## What is being asked
Please write what comes next in the Modern Arcana description of The Tower tarot card, starting right after its final sentence.

## Supplied text
===============
African Daisy Tarot
Major Arcana

The Tower

The Modern ArcanaThe Tower — Modern Arcana

What the image shows

A woman stands outside an office building, clutching a cardboard box filled with her desk belongings — a small potted plant, a cup of pens and pencils. She's wearing an orange blazer over a white shirt, with an employee ID badge still hanging around her neck. Her hair is blown back by wind, and her expression is stunned, mouth slightly open, eyes wide with disbelief. She's gripping the lanyard of her badge with one hand like she hasn't fully processed what just happened.

Behind her, a man in glasses and a white dress shirt watches from inside the glass doors of the building — maybe the person who delivered the news, maybe just a former coworker witnessing the moment. Papers are scattered and flying through the air around her, caught in the wind. The sky above is dark and turbulent, heavy clouds rolling in shades of gray and ochre, suggesting a storm that's already arrived.

The setting is unmistakably corporate — the glass entrance, the employee badge, the box of personal items. This is the universal image of someone who just got fired or laid off, walking out of a building they expected to return to tomorrow.

The modern read

This illustration strips The Tower down to one of its most common real-world expressions: sudden job loss. No warning, no preparation, just the ground dropping out from under you. The woman's face captures that specific shock — not anger yet, not sadness, just the blank incomprehension of "this is actually happening right now." The badge still around her neck is a brutal detail. Ten minutes ago, it got her into the building. Now it's worthless plastic.
===============
## Dataset extract

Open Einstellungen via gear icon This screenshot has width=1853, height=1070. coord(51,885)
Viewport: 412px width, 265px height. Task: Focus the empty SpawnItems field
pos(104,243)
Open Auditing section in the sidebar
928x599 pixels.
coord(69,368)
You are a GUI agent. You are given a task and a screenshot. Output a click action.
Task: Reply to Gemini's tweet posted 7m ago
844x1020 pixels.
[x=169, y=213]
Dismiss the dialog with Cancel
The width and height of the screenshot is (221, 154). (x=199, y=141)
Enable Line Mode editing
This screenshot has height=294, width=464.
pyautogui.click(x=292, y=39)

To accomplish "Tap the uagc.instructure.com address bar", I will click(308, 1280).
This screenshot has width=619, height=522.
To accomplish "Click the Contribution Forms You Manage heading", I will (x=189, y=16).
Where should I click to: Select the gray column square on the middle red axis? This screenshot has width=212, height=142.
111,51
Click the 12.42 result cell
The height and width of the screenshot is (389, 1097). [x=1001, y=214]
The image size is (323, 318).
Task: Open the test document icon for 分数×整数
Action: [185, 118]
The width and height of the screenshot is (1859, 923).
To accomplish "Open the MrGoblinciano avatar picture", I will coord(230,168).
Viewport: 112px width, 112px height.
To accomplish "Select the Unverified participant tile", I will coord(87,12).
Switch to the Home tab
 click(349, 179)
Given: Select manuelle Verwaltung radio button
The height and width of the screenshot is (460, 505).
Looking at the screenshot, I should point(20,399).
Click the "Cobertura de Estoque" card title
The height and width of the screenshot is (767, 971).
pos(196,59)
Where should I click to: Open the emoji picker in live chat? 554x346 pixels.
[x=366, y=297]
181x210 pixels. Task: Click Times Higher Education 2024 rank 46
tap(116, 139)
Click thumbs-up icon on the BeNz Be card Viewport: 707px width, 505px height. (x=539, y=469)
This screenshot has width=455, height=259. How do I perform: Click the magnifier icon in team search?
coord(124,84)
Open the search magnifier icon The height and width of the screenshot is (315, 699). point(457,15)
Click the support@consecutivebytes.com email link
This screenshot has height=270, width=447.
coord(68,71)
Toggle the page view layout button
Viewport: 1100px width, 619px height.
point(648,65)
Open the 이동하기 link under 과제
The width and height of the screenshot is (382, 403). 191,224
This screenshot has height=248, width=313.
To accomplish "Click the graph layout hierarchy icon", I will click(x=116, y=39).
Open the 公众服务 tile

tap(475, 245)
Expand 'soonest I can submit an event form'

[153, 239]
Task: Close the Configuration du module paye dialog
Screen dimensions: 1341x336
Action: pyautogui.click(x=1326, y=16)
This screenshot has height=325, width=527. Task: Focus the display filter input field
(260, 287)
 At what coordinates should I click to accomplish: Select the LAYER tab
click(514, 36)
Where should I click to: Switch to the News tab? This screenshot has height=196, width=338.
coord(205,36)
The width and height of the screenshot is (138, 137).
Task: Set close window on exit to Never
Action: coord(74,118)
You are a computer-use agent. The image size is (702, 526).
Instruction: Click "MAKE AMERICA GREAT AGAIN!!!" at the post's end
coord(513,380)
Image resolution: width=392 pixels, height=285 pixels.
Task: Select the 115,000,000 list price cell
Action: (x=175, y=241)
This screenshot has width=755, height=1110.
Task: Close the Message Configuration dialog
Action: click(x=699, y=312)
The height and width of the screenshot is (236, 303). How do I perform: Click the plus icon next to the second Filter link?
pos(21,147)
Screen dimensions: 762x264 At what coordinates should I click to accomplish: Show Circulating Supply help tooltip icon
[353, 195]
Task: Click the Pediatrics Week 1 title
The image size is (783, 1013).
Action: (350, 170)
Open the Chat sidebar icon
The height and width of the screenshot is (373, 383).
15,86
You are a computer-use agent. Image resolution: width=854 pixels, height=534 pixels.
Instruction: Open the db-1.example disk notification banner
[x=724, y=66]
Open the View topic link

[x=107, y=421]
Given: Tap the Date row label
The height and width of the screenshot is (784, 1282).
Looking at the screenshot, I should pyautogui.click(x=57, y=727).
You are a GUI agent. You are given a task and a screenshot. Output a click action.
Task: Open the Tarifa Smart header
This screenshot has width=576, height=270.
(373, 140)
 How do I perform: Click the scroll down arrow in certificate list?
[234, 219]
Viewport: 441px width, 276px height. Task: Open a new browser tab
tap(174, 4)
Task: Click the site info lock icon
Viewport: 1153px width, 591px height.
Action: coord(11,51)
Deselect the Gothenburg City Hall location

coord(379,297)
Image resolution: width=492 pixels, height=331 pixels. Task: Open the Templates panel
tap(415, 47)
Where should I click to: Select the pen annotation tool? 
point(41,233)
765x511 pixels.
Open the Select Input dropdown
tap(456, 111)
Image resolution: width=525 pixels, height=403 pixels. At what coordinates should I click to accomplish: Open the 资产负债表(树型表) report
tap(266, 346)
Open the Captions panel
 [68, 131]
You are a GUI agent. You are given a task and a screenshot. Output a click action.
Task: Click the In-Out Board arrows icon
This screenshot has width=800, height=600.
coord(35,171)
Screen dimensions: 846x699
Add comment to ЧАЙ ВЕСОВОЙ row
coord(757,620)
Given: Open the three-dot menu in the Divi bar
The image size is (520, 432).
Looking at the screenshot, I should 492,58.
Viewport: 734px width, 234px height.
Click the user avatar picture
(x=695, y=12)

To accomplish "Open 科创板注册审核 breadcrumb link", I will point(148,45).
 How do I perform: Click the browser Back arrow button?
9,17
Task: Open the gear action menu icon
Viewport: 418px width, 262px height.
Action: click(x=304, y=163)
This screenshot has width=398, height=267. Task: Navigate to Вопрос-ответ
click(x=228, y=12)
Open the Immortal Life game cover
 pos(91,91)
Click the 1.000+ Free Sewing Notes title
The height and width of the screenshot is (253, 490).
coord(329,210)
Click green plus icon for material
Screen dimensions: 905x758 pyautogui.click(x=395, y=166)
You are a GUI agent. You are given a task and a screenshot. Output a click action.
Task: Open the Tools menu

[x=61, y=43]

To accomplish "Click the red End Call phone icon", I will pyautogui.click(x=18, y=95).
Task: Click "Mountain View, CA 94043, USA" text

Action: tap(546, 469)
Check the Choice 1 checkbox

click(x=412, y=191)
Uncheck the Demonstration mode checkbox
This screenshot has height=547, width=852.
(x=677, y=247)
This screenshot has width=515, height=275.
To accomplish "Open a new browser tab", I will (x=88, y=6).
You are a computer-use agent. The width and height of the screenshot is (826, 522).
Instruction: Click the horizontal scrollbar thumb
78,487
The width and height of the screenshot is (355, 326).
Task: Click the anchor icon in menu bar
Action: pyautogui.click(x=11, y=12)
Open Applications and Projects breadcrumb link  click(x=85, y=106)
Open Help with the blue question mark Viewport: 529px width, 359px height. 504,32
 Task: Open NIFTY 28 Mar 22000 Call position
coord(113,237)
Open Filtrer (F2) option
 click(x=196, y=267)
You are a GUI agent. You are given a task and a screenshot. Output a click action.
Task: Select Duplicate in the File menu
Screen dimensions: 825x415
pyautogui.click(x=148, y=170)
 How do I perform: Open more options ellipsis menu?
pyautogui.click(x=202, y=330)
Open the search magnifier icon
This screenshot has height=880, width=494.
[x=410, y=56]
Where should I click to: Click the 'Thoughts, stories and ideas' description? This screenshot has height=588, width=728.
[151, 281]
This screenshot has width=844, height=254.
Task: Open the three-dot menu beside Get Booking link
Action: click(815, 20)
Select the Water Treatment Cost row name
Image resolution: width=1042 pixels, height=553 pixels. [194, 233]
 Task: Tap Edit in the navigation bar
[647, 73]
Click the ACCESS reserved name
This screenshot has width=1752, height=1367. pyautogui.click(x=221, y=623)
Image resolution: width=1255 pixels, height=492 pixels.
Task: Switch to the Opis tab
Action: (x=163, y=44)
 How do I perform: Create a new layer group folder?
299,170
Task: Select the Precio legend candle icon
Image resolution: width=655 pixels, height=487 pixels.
===============
## Expected output
What makes this version hit hard is how ordinary and recognizable it is. The Tower isn't always a dramatic catastrophe or a life-threatening crisis. Sometimes it's a conference room conversation that lasts five minutes and changes everything. The flying papers and stormy sky add drama, but the real devastation is quieter — it's in the potted plant she's carrying out, the remnants of a life she'd built at that desk.

How it connects to the Rider-Waite-Smith

The traditional Rider-Waite-Smith Tower shows a stone tower struck by lightning, its crown blown off, flames bursting from the windows. Two figures fall headfirst toward the rocky ground below. The sky is black, and the lightning bolt comes from a cloud, suggesting a force beyond human control. The falling crown represents the destruction of false structures — ego, ambition, beliefs we thought were solid.

This modern version translates that symbolism into workplace terms. The office building is the tower. The termination is the lightning strike. The woman isn't falling through the air, but she's definitely been thrown out of a structure she thought was stable. The storm clouds remain, connecting to that sense of forces beyond your control. What's shifted is the scale — instead of cosmic destruction, we see personal upheaval. But the core meaning holds: something you built your life around has just collapsed, and you're standing in the rubble.

Upright meaning

The Tower upright means sudden, unavoidable disruption. Something you thought was stable falls apart, and you don't get a vote. This isn't gradual decline or a slow realization — it's the phone call, the conversation, the moment that splits your life into before and after.

In work: You get laid off with no warning. The company restructures and your entire department is eliminated. A project you spent months on gets cancelled the day before launch.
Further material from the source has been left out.